Saturday, 5 July 2014

BENEATH THE PAVEMENT - The Participant's View - KAT BOON

Beneath the Pavement blog

As a long time lover of old buildings, falling down factories and ruined churches, any spaces that contain traces of former lives, AirSpace’s Beneath the Pavement workshop last weekend, supported by Appetite, was a dream come true. This had not been anticipated however. Growing up in Stoke, ‘I’m going up Hanley love’ was a frequently heard expression, but I have never shown the city centre the same attention I have lavished on other cities I’ve lived in. Whether I had assumed that there’s nothing there to see or had lacked enough pride to try perhaps, I’m not sure. But over the weekend, I truly found myself looking at the town centre. It was perhaps not pride this attention brought but excitement at least.

The act of looking was not straightforward. With the public realm improvements underway, the city already felt different since my last visit. Developed areas such as Albion Square certainly felt nicer to walk in, yet were oddly confused about their new pedestrianized status (‘were they, weren’t they?’ questions often brought to a halt by an oncoming bus). Looking was an imaginative process but undeniably also a critical one. Looking saw spaces designed to pull people in and yet subtly, or not so subtly, delineate their behavior whilst in these spaces and even keep some people out e.g. benches you can’t sit on for too long, anti-social architecture designed to keep skaters out. Looking also saw spaces that hovered on the border between being occupied and empty, living and dying, public and private.

Hanley certainly feels like a confused city. But perhaps not more so than any other post-industrialized place with a recovering economy still trying to figure out its purpose. There were many comments amongst artists about this lack of identity. But where does a place’s identity lie anyway? In the past? In regional stereotypes and branding? Or in some generic city landscape future? And, besides this, does it need one so explicitly? Or do people using spaces like they belong to them give that space all the identity it needs?

As an artist suddenly thrown into the public realm environment and looking to work with its council and business representatives, I was a little confused as to the purpose of our invitation to propose. Are we there to enhance public realm work, add embellishment, make the place feel unique to mitigate the generic nature of the developments? Or simply do something interesting to get more people in to what is fairly barren place?

These thoughts were further complicated by my not being a visual artist. Coming from a writing and theatre background I was not entirely familiar with ideas of the ‘public realm’ and ‘temporary interventions’.

However, one of the most highly effective yet simplest parts of the weekend was the repeated walks. These not only gave me opportunity to notice the beautiful architecture in parts of the city centre and the many great spaces available, there was also something about approaching the same place in different light, with different thoughts, at times in conversation and at other times in silence that forces you to keep reconsidering it, that nuances your thoughts.

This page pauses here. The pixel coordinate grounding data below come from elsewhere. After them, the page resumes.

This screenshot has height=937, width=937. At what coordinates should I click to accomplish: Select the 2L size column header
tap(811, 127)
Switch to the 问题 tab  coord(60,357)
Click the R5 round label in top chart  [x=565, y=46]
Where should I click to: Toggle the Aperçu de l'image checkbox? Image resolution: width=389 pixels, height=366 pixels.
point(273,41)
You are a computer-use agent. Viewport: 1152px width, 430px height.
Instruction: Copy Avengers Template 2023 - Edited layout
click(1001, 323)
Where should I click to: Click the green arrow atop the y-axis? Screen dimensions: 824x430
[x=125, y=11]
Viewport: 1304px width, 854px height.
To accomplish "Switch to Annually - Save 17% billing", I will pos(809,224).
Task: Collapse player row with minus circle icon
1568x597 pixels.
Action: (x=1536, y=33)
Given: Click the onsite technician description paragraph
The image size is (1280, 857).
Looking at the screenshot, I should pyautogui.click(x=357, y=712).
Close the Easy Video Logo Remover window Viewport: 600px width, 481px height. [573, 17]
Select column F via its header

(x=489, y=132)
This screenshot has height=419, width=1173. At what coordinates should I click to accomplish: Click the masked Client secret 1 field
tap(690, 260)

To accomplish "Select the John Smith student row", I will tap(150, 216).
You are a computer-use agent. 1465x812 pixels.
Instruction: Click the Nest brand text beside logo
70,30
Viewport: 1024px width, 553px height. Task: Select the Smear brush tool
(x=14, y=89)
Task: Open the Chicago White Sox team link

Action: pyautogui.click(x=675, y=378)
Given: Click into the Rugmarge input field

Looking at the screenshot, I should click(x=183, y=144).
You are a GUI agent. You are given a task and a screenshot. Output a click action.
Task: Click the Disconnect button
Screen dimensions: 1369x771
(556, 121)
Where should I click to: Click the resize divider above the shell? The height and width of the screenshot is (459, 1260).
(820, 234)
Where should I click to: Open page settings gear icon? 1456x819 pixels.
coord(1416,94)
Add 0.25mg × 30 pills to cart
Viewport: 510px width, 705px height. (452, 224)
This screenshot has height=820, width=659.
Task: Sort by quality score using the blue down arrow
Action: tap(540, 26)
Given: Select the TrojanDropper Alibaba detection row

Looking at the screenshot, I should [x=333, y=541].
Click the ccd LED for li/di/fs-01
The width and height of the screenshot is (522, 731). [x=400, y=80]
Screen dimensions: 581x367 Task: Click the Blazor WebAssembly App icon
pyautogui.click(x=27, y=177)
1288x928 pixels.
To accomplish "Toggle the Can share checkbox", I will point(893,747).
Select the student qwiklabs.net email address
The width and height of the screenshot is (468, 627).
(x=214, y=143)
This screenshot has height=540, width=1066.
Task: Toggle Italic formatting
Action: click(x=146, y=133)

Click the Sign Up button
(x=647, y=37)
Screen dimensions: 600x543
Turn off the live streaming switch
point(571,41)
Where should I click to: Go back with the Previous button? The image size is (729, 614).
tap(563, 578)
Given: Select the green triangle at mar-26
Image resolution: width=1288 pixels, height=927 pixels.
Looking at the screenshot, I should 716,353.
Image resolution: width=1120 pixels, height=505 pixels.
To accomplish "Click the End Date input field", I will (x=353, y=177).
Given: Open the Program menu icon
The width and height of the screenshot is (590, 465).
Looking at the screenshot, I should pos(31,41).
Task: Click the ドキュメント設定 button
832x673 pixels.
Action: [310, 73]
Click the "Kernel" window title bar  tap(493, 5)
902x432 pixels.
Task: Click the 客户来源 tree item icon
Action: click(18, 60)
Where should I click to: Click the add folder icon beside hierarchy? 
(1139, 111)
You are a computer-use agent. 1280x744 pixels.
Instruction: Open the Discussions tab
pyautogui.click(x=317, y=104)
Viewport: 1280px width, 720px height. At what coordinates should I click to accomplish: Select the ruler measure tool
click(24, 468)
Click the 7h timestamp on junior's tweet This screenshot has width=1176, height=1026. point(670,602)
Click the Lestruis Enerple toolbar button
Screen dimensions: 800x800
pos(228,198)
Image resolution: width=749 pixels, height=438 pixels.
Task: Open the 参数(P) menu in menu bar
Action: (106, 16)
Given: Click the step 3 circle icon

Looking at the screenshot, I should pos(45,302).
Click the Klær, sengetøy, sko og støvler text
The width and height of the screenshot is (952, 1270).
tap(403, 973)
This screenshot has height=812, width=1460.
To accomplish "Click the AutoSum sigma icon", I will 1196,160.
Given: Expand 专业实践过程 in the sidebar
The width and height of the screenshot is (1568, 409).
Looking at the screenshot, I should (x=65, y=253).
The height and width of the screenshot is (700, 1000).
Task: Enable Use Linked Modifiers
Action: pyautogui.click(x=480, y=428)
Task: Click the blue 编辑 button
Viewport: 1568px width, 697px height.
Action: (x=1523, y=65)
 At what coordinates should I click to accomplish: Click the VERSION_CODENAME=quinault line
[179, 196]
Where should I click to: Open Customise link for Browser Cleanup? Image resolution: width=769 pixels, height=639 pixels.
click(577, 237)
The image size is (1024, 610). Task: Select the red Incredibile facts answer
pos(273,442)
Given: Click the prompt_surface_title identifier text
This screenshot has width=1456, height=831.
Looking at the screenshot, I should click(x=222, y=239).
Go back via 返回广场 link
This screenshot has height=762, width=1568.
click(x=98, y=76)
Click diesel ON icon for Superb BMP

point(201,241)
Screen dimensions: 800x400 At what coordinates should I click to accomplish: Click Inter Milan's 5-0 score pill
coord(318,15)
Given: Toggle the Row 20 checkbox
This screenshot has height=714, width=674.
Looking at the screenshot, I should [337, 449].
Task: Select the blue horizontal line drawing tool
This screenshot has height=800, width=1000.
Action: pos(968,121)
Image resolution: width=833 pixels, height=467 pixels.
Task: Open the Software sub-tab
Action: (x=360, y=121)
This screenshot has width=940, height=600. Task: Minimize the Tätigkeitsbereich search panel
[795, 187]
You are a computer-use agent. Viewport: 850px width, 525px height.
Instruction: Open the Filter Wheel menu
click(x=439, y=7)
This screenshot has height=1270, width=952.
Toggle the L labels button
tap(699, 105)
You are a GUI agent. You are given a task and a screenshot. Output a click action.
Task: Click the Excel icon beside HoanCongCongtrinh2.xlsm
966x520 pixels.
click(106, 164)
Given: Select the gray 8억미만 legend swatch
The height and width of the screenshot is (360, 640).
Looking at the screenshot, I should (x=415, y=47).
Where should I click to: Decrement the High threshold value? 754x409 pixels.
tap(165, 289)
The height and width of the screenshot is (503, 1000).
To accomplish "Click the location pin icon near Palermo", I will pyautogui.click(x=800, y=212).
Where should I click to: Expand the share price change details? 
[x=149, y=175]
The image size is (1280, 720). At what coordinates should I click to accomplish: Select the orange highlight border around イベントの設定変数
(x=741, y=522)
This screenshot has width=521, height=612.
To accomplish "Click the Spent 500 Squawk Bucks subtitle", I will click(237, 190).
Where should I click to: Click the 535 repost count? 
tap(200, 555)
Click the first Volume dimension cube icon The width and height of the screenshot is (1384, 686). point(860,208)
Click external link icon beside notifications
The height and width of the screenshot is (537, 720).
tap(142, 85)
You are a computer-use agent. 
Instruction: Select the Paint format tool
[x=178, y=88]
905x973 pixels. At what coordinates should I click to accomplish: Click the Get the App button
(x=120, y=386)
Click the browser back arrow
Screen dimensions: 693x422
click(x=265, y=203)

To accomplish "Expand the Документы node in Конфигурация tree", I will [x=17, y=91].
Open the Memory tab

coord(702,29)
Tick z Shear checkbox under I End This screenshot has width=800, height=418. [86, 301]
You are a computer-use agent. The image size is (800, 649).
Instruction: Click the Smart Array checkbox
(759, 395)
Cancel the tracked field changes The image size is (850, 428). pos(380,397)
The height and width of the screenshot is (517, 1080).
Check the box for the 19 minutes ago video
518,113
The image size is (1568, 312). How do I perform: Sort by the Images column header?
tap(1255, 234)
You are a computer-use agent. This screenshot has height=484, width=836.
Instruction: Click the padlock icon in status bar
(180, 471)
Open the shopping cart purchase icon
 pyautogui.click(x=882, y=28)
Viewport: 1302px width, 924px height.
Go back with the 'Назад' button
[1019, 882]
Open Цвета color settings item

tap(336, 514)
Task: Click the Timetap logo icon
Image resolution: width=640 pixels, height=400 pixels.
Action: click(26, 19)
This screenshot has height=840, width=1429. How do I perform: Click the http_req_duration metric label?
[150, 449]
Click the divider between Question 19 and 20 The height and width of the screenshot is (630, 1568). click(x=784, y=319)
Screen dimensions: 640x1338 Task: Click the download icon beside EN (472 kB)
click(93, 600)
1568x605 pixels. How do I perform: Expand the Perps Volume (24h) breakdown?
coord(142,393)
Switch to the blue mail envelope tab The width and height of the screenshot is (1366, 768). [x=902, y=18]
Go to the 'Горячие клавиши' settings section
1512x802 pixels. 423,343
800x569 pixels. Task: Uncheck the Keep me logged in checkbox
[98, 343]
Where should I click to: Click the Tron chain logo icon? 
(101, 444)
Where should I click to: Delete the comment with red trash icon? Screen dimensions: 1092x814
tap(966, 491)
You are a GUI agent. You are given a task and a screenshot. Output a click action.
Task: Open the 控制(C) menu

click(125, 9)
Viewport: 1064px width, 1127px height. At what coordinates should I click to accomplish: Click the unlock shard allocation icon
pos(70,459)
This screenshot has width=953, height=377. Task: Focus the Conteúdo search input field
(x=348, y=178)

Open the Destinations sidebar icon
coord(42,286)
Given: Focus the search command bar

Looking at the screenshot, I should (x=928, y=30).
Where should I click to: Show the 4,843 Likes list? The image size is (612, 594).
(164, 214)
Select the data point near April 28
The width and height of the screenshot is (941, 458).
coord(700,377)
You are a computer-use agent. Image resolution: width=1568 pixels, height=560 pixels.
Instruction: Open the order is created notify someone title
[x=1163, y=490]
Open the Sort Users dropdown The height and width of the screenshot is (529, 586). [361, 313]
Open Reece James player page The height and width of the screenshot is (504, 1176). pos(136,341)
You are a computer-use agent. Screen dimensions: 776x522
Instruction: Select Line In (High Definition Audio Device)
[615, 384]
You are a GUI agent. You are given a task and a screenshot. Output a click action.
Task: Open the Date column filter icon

The spaces I was drawn to as a writer and theatre maker were those which could host the live moment that people could gather before to experience something happening in real time. There were plenty to choose from. Empty high rise offices, with wide windows and balconies I could visualize performers occupying and plenty of little spaces that could accommodate gathering to witness this. Although the potential of these filled me with excitement, there was something in a way too theatrical, too contrived and imposing about them and what would be their harsh delineation between performer/artist and audience. Instead I looked for a space that could host the live moment but could belong to lots of people, not just one artist’s vision.

There’s a little space in Bethesda Gardens. It’s empty, solitary, mere inches off the ground and yet positioned in the middle of three benches. What did this space once host? Perhaps a memorial stone which has long gone, yet someone made a decision to leave it there. All the people who will have sat in those seats looking towards that empty plinth may have questioned it or may literally have overlooked it. But wouldn’t it be wonderful if people could use what is essentially a meter by meter tiny performance area. The simple act of standing on an even marginally raised platform subtly changes people’s relationship to the person stood on it, and directs people’s gaze and focus. Performances on the plinth would grant onlookers a reason to pause from the daily walk between the shops and the new offices in the Smithfield. Artists and the community could have their own space to occupy the live moment. On a summer lunchtime it could be a speaker’s corner, a musician’s corner, a poet’s corner. It may sound idealistic, but somewhere that people can also pause and look, and having identity simply in doing so at the same time.

Interestingly the second time we walked to the plinth, someone had written upon it, a message commenting upon alienation from our own spaces. By choosing to write upon the raised area and not on the surrounding space, something is said about the potential of this space to draw people in. All that it is needs are voices to occupy it.